*** Opening of Data listing ***
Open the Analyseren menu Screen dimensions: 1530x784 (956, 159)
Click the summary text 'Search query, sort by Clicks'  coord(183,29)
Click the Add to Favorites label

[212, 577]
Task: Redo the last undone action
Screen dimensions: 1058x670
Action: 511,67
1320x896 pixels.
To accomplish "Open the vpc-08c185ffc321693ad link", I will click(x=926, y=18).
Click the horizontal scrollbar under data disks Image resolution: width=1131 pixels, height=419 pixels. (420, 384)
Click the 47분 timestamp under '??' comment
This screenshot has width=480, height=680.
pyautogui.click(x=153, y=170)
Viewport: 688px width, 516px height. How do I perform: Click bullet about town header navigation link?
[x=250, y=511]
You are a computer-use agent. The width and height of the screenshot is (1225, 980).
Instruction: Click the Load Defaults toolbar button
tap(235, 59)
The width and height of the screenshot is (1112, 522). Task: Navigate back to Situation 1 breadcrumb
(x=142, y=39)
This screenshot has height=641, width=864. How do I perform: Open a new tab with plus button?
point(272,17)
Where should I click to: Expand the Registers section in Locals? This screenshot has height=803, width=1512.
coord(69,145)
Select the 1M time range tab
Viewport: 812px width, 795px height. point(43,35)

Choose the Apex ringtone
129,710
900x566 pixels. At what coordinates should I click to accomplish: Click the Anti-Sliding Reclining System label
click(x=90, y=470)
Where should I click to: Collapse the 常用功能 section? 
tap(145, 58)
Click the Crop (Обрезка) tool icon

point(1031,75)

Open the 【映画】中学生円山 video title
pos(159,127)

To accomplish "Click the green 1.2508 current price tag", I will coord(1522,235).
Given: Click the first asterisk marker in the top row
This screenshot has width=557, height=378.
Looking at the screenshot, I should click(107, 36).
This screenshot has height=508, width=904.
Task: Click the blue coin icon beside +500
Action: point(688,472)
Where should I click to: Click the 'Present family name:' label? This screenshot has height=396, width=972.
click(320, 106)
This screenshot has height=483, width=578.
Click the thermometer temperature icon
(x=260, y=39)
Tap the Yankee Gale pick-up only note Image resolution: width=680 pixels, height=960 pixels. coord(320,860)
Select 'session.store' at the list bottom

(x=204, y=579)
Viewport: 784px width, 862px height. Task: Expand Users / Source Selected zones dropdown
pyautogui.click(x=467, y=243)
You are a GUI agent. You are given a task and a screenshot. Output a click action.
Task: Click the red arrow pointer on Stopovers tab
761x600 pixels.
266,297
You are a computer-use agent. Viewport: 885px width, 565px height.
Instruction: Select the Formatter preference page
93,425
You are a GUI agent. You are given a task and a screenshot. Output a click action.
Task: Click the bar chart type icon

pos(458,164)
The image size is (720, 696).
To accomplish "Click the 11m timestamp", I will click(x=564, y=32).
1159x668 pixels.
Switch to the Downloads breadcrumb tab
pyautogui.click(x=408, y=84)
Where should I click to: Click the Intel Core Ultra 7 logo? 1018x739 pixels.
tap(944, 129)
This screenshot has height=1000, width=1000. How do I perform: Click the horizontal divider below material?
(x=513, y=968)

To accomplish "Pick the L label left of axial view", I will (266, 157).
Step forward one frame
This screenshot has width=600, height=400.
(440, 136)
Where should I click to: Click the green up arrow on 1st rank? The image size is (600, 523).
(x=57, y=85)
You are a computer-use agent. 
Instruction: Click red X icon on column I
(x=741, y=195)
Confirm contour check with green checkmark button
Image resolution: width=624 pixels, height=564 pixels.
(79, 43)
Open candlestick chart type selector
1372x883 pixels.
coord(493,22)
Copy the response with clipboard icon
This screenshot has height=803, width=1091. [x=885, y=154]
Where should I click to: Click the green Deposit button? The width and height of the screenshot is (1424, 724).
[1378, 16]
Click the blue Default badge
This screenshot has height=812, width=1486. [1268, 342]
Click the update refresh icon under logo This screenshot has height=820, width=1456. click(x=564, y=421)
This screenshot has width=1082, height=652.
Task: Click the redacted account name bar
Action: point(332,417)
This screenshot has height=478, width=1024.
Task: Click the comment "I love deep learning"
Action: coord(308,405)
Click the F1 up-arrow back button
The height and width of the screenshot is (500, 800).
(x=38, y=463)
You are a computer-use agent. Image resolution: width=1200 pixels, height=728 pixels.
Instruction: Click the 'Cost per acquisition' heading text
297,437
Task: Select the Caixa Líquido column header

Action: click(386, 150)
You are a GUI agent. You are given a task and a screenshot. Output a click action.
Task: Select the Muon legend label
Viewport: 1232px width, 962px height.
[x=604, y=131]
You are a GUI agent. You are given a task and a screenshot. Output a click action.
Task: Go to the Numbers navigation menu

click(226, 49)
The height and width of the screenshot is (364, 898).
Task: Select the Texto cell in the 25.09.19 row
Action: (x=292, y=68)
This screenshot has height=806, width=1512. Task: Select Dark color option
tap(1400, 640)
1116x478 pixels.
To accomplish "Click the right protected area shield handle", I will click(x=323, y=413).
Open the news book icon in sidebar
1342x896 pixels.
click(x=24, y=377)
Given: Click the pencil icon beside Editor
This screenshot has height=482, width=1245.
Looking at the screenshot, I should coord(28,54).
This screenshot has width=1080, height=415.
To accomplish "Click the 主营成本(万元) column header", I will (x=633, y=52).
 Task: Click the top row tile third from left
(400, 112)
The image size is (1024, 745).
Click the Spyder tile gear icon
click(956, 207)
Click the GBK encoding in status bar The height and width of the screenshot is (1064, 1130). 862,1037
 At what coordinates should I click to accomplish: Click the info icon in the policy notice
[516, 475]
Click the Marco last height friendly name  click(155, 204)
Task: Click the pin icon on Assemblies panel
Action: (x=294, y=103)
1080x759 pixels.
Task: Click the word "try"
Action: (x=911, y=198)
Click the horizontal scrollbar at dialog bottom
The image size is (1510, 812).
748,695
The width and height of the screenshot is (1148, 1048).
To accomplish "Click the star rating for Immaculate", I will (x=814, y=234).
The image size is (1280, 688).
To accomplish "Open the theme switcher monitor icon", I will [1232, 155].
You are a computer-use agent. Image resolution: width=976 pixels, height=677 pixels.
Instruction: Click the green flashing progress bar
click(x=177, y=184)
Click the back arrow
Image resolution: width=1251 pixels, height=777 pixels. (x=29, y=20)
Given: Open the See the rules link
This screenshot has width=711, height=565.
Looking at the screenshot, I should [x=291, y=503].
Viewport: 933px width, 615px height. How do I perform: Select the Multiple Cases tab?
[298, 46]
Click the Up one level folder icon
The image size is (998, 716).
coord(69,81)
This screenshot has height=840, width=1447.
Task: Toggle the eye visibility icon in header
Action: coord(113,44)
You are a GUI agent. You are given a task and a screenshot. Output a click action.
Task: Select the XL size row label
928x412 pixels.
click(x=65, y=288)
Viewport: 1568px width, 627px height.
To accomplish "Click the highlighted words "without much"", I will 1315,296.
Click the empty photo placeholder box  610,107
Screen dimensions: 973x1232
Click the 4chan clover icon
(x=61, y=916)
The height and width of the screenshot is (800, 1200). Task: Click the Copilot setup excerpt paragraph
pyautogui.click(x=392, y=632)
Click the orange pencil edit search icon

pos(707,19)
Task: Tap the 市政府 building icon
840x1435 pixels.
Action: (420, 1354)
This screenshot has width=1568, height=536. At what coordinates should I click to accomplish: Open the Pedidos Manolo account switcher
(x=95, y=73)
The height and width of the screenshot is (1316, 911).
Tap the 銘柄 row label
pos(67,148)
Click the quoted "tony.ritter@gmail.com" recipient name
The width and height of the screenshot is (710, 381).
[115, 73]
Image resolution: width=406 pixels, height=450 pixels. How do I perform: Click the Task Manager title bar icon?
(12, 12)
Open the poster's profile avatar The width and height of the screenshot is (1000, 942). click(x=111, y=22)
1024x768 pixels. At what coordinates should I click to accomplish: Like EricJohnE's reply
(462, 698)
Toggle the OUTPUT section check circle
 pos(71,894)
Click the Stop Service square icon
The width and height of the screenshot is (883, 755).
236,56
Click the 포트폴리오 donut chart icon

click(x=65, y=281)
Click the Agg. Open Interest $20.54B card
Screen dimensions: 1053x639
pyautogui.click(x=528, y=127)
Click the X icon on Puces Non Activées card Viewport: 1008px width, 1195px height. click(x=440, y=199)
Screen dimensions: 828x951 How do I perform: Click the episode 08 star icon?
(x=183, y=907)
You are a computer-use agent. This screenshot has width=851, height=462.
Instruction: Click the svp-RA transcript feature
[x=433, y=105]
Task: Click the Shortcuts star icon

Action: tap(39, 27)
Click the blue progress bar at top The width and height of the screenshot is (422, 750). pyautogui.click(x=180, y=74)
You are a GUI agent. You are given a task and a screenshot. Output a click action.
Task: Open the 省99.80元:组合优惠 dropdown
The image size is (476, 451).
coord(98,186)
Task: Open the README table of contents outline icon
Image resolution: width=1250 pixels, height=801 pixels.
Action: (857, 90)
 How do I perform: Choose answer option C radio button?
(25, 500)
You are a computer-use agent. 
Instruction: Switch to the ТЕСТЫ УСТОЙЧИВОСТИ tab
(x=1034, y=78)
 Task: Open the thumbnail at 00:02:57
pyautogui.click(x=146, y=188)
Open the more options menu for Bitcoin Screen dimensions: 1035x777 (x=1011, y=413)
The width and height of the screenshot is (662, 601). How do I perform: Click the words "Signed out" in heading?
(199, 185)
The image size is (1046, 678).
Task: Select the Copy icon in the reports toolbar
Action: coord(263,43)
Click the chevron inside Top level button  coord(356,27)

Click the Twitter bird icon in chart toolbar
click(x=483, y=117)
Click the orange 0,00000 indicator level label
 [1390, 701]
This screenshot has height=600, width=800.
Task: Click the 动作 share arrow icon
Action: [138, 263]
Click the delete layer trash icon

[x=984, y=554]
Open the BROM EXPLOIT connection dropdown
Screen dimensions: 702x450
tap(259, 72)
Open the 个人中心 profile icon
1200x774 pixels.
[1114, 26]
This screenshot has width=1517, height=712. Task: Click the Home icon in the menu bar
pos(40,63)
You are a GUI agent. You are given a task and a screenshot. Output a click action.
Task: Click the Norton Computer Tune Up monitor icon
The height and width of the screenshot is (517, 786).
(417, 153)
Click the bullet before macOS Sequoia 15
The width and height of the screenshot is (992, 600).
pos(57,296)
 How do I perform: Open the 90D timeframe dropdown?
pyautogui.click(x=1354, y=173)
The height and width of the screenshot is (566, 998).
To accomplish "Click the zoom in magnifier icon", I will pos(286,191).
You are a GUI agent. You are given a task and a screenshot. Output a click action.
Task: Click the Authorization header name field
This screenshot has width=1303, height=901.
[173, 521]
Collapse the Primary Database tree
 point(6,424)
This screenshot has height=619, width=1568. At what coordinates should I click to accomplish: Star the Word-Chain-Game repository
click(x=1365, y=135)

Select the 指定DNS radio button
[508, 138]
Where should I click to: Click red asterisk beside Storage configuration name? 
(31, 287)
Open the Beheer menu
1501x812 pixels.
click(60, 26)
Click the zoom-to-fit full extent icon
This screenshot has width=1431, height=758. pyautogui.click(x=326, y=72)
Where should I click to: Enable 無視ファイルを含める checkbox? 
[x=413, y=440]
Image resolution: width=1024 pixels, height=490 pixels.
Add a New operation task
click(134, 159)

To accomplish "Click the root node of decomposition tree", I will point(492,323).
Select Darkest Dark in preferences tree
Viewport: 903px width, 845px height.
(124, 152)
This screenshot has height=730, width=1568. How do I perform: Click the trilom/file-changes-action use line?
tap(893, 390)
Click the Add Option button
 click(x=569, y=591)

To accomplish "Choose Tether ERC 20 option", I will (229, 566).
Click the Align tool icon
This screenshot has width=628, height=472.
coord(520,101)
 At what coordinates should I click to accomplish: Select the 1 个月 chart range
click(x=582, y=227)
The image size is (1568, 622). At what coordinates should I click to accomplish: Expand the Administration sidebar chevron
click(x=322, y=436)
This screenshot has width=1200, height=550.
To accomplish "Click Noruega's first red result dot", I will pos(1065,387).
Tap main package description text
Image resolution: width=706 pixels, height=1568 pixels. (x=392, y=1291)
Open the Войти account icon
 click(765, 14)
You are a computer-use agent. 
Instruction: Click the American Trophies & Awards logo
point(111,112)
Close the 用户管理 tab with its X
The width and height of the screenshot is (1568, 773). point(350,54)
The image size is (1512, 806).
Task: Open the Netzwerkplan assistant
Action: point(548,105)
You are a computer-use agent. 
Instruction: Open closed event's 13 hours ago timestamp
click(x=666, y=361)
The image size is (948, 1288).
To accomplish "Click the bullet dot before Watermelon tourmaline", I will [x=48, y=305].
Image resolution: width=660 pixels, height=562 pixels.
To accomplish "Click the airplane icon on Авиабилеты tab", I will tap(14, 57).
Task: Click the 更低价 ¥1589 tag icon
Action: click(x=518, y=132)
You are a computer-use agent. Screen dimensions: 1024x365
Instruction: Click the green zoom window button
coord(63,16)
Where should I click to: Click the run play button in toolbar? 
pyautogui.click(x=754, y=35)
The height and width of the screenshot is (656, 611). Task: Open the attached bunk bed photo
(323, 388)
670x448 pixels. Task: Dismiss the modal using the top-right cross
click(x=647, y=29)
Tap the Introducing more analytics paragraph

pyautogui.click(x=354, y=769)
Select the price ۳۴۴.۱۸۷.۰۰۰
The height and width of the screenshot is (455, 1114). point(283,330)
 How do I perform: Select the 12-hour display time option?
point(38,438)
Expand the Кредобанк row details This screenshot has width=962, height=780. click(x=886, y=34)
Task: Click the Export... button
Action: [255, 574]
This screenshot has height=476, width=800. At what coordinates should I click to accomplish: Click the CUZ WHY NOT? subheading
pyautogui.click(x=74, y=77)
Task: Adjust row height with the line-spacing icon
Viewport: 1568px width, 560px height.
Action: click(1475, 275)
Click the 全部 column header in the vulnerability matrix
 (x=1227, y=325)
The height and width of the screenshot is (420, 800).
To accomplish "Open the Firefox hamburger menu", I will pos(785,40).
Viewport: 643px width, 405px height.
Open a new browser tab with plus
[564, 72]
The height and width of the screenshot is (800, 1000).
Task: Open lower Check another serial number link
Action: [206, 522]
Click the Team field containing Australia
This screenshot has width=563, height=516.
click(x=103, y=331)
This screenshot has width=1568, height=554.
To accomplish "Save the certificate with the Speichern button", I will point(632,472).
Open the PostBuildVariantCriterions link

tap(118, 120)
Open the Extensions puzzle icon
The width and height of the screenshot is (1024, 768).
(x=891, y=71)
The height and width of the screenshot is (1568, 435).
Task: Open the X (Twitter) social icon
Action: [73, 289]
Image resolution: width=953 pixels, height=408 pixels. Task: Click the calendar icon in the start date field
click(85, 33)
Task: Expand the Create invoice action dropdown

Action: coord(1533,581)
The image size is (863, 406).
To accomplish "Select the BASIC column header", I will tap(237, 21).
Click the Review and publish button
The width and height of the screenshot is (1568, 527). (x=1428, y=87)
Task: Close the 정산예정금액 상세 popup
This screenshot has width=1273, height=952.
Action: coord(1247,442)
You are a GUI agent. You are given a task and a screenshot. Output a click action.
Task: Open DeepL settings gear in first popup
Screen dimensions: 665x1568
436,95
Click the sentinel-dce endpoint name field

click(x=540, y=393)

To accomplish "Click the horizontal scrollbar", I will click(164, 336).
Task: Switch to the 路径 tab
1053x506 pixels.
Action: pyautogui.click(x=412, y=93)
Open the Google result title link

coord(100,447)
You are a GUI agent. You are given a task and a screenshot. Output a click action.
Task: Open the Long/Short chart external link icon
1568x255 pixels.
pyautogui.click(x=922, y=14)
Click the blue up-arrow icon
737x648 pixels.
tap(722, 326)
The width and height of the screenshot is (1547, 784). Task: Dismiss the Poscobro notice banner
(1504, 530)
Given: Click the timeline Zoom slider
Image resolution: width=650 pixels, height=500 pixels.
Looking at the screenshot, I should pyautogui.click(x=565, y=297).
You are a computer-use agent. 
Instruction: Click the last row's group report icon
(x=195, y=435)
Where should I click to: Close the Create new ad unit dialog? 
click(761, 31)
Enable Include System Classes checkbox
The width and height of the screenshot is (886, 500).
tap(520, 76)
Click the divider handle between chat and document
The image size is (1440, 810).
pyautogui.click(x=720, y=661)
*** Close of Data listing ***
*Task instructions*
Copy each line in the listing where "card" appears.

*Answer section*
Click the Agg. Open Interest $20.54B card
Click the X icon on Puces Non Activées card Viewport: 1008px width, 1195px height. click(x=440, y=199)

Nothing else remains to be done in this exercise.